The Iceman, in fact, looked to be melting. Indeed, the name has always been a puzzling one. In reality, it is tempting to mark a big "N" ahead of the "ice" because it would be difficult to find a milder-mannered fighter than McCrory. At the end of what appeared to be a disastrous round for McCrory, one reflected on the curiously passionless attitude he had displayed about his boxing. "This is a job to me," he had said earlier. "When this fight's over, I'll stay away from boxing as long as I can. I don't want to read about it, talk about it. Baseball is what I love. My sports hero is Al Kaline...."

But some patron saint of baseball lovers must have been looking down because, extraordinarily, in the eighth, Jones let McCrory rest, recover, did just enough to keep McCrory from winning the round; stood there and let the Detroiter off the hook. Not until late in the ninth did Jones chase McCrory in earnest again, catching him with a left hook to the temple, then with a combination. But it was too late.

"There's a crown out there, Iceman," McCrory's fans yelled, sensing that he could make it on his left jab and his boxing skill. And so he did, though that wild and bloody last round showed that to both fighters the issue was still open.

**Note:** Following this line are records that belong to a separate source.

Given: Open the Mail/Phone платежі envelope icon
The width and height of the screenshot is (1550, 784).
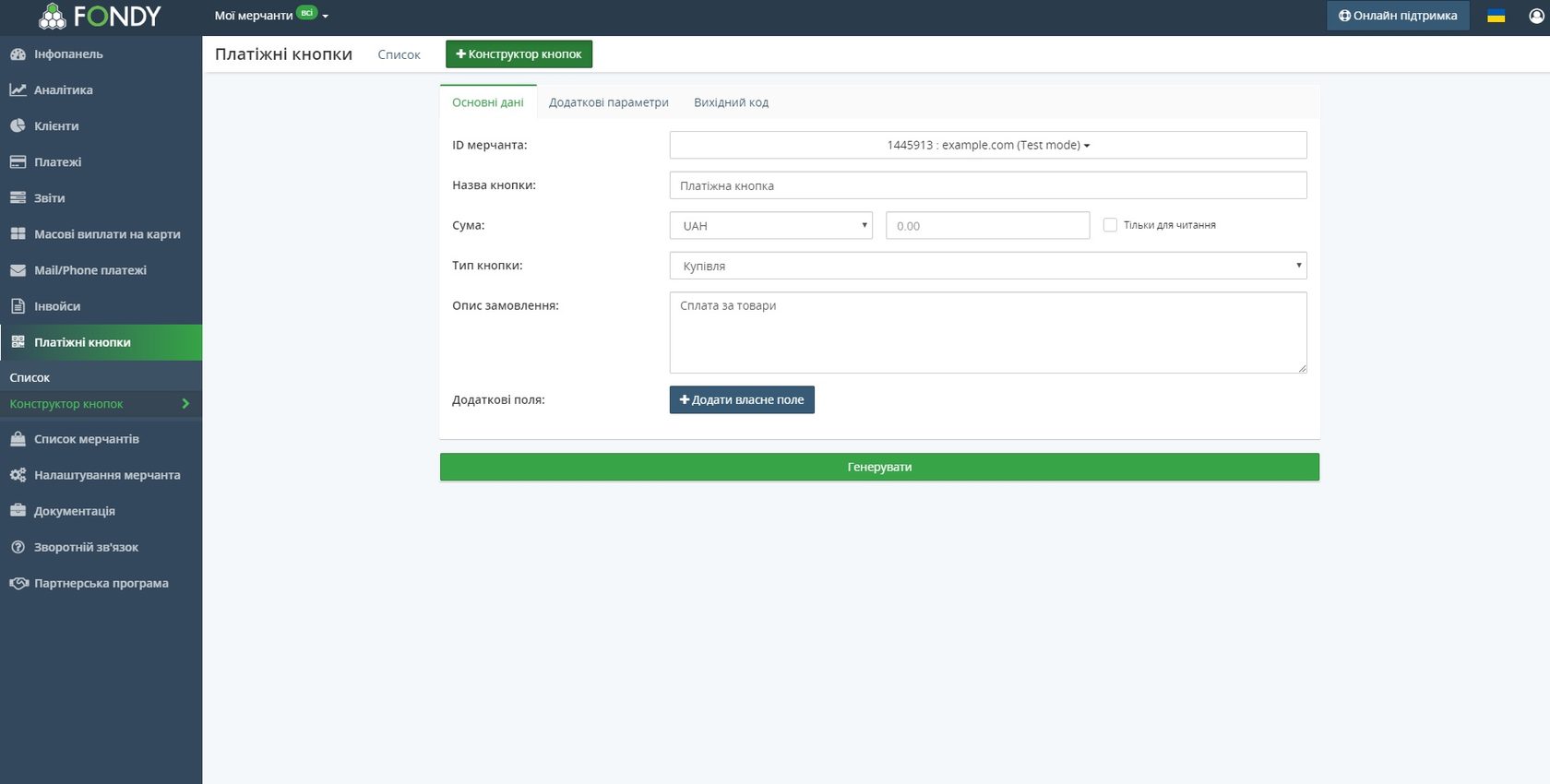Looking at the screenshot, I should [18, 270].
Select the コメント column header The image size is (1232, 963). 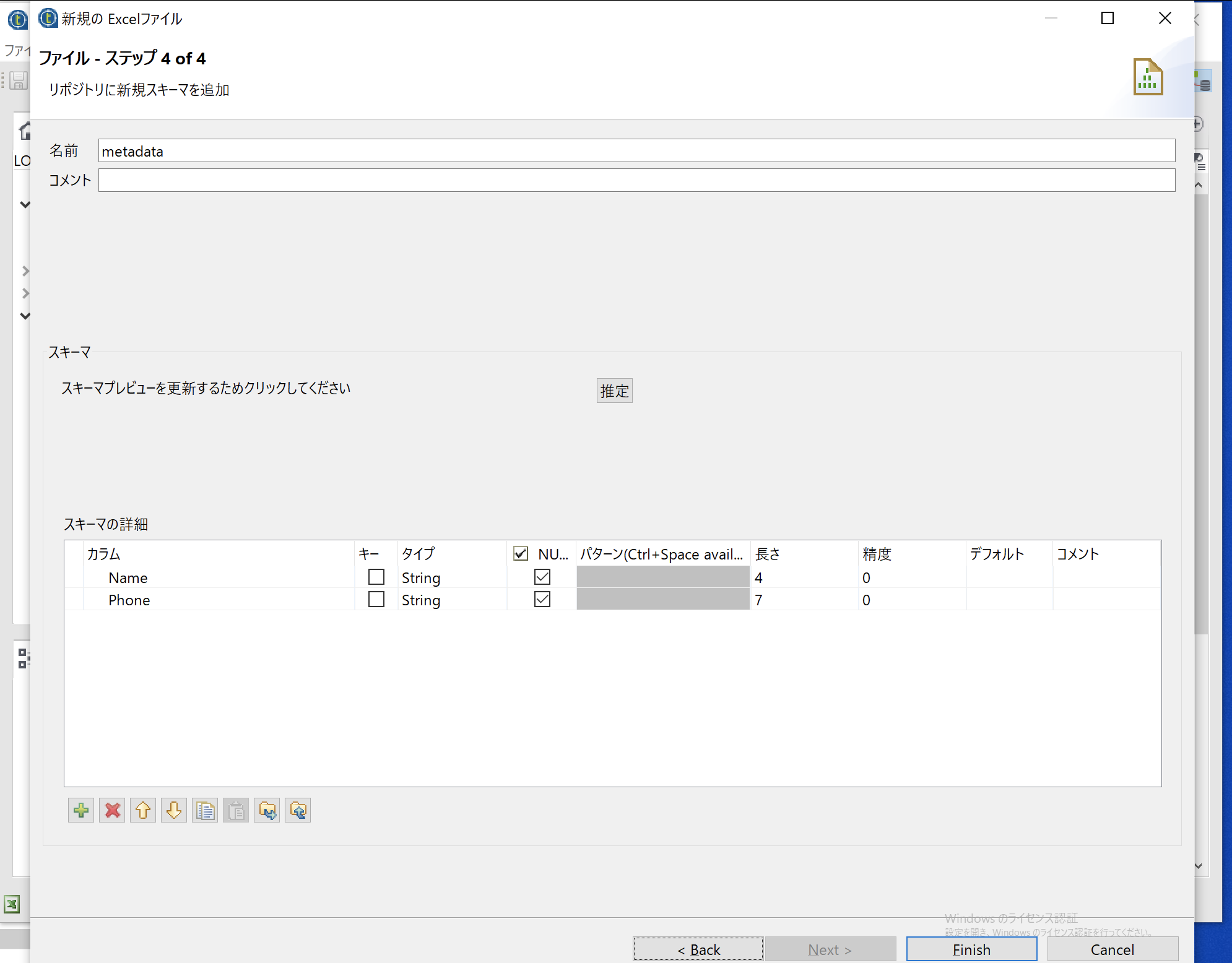pos(1077,554)
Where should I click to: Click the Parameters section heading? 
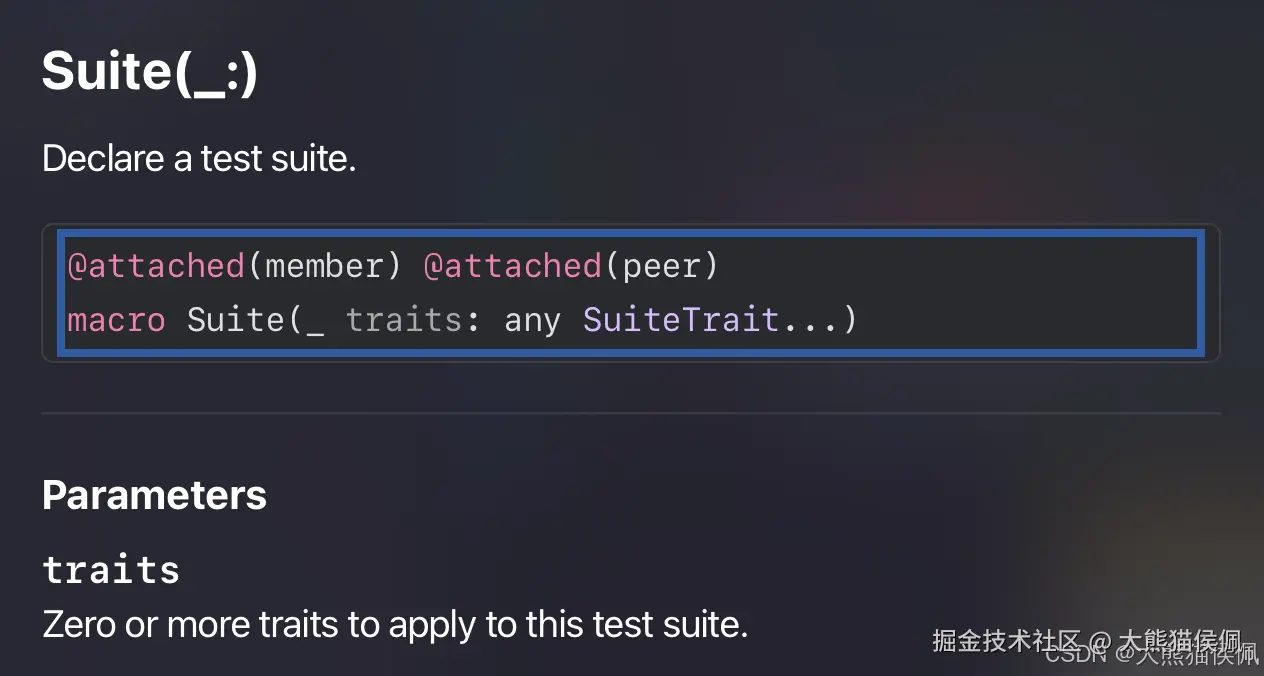click(154, 495)
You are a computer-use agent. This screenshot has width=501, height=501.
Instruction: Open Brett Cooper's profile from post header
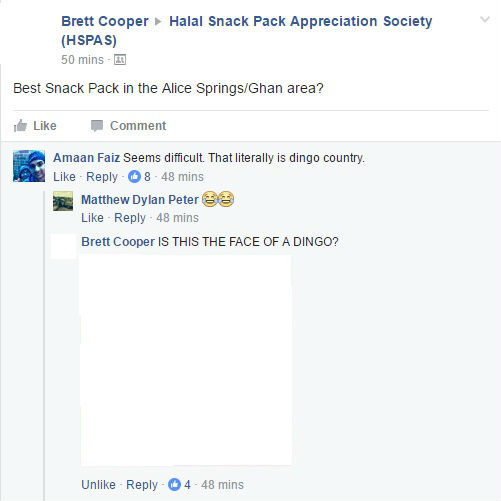105,21
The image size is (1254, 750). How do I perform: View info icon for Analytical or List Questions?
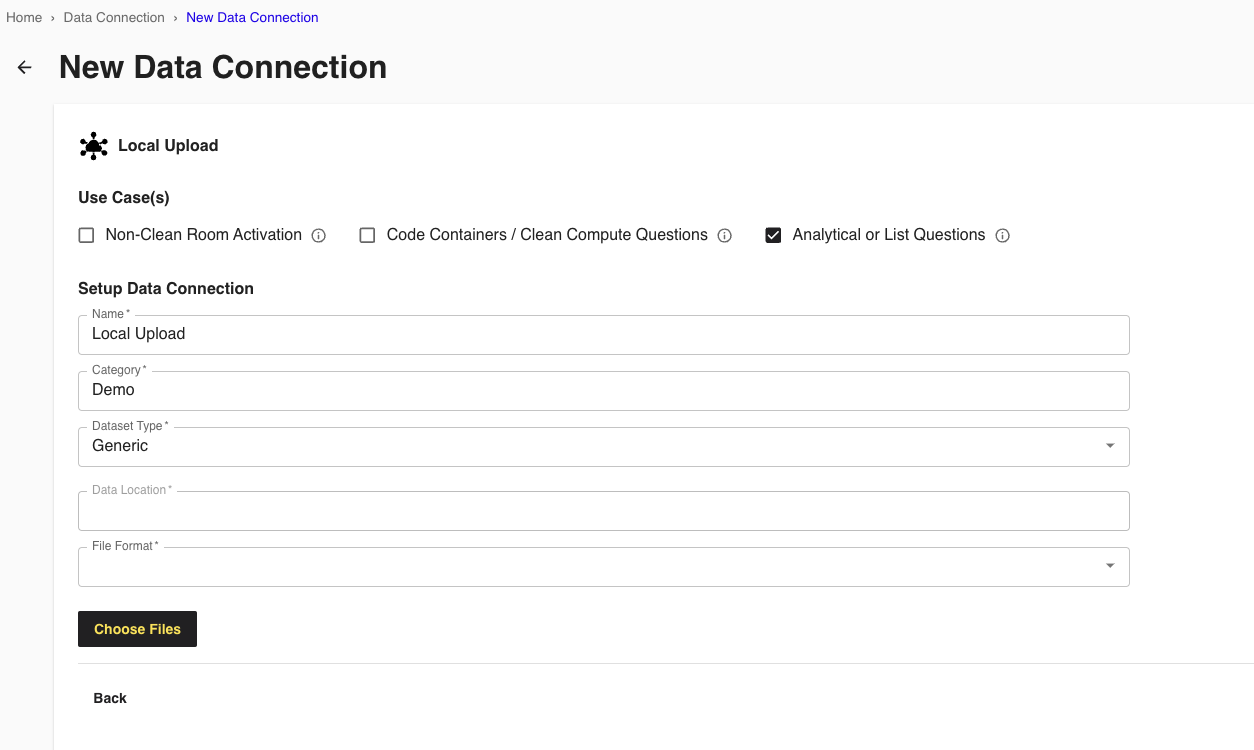[1003, 236]

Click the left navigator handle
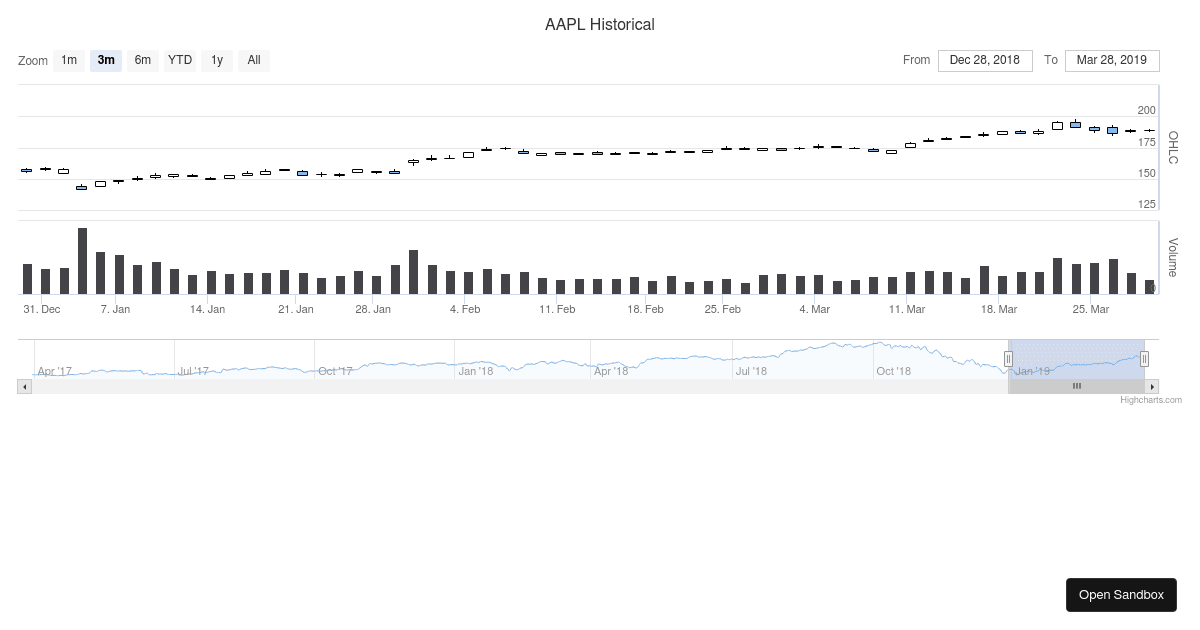click(1010, 358)
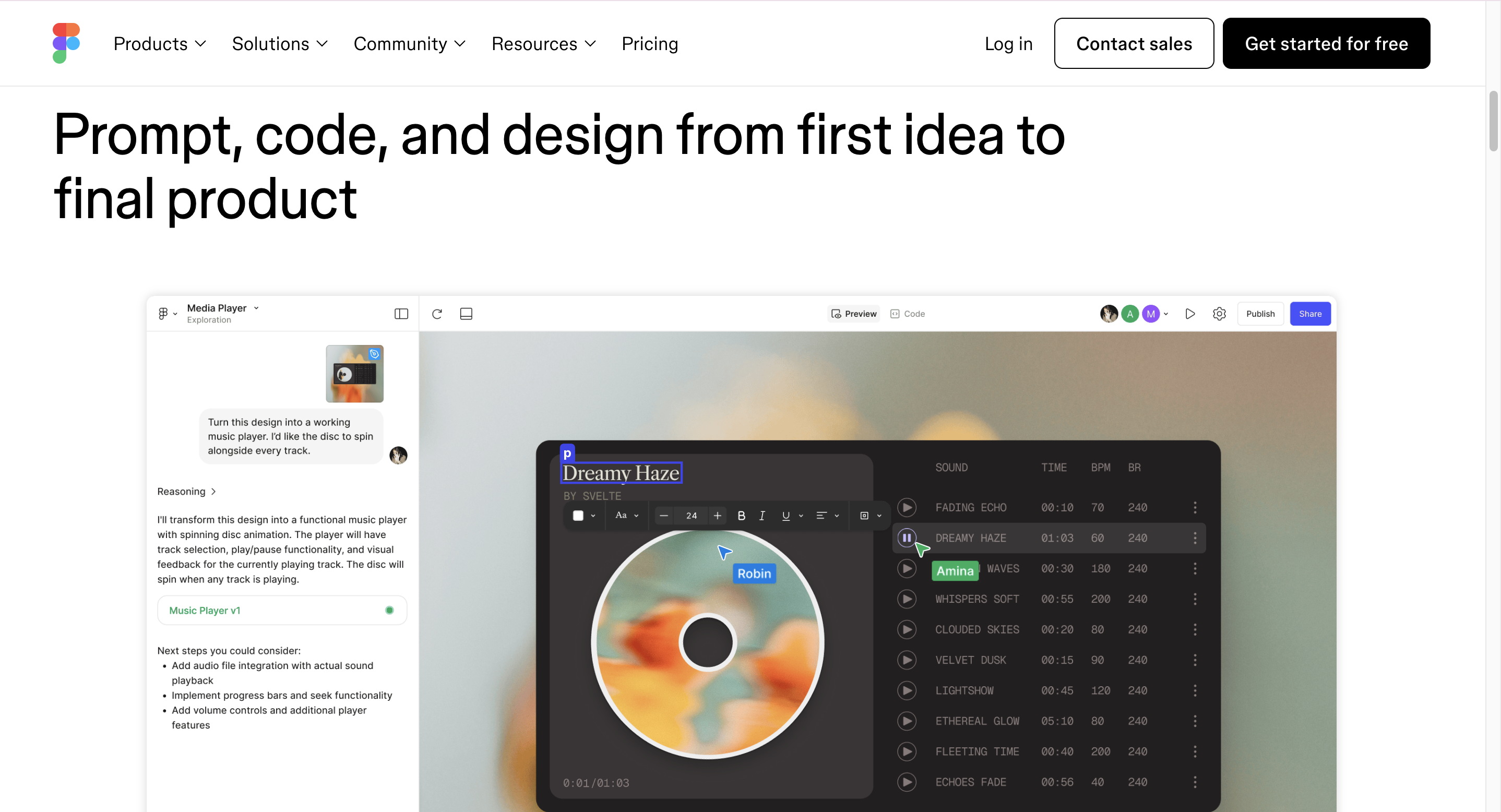Screen dimensions: 1501x812
Task: Click the settings gear icon
Action: pos(1219,314)
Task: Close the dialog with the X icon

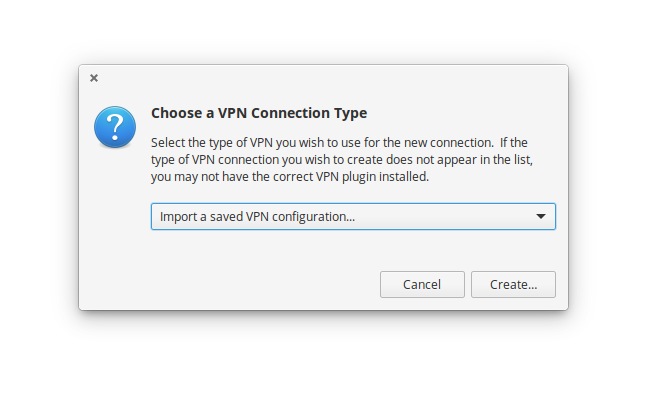Action: tap(94, 78)
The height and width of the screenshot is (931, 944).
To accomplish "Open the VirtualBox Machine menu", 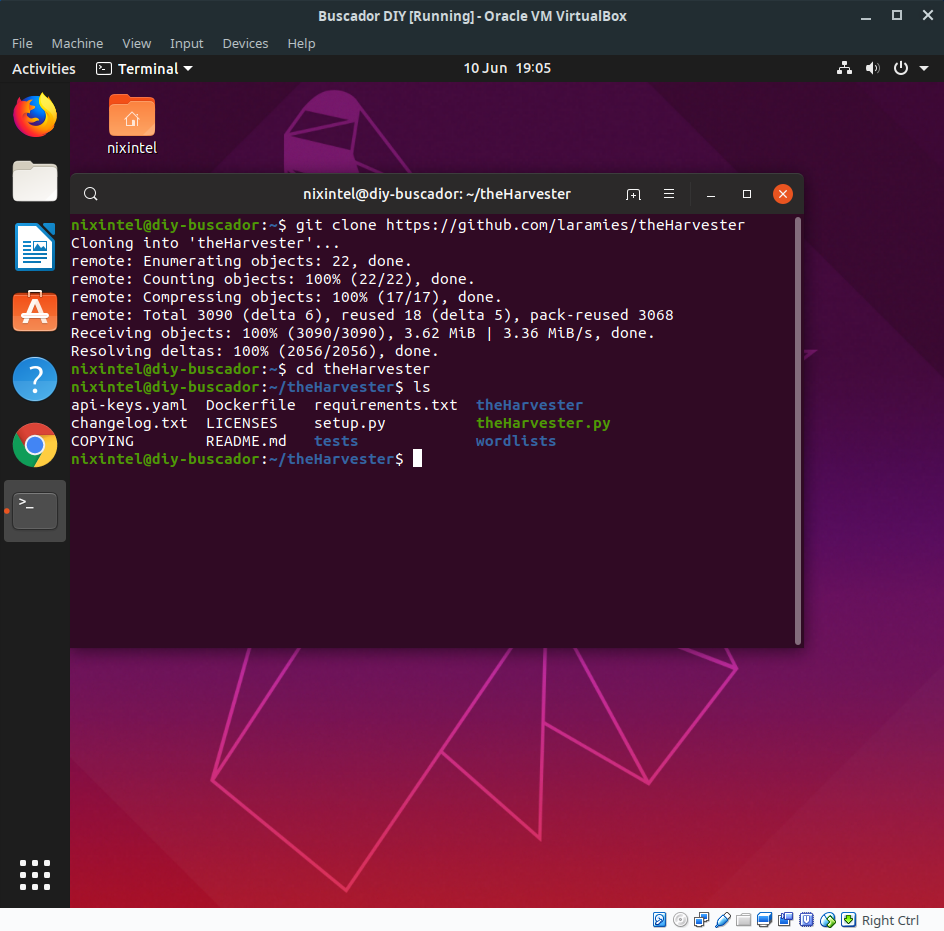I will pos(77,43).
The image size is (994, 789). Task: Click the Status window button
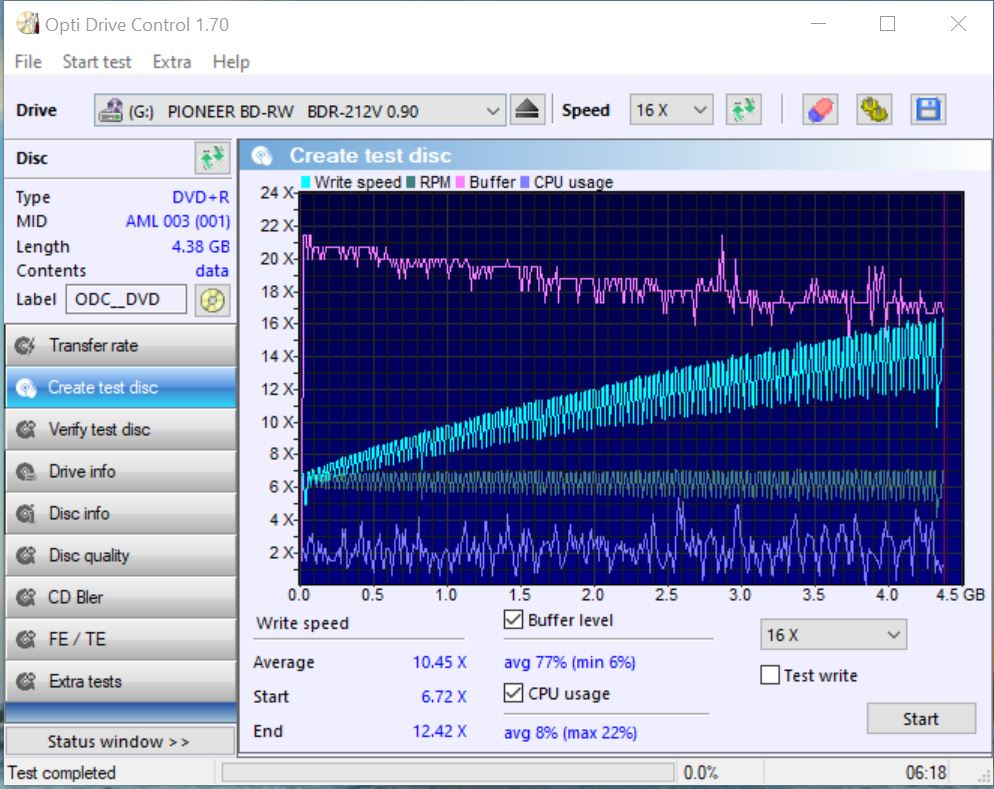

Afterward, Thomas said he had told Jones to take it easy in the eighth. He was worried about the heat, he said. Had Jones followed that advice too faithfully? It was in the eighth, after all, that he had lost the fight.

"Milton controlled the tempo all through," said Steward at a postfight press conference, but he didn't sound as if he had even convinced himself. McCrory said nothing. Jones stood up as seriously as if he were addressing a formal meeting, then burst into tears. Then the fighters embraced.

"It could be the beginning of another Ali-Frazier series," Steward said, and maybe he meant it. "But I don't want to see Jones again for at least a year."

"But next time in Wales," said Thomas, counterpunching.

And over there, should they ever get to see a fight like McCrory-Jones I or II, it might even wean them off rugby.

TWO PHOTOS

Although McCrory's hit-and-run offense piled up points early, he had to survive a rally by Jones.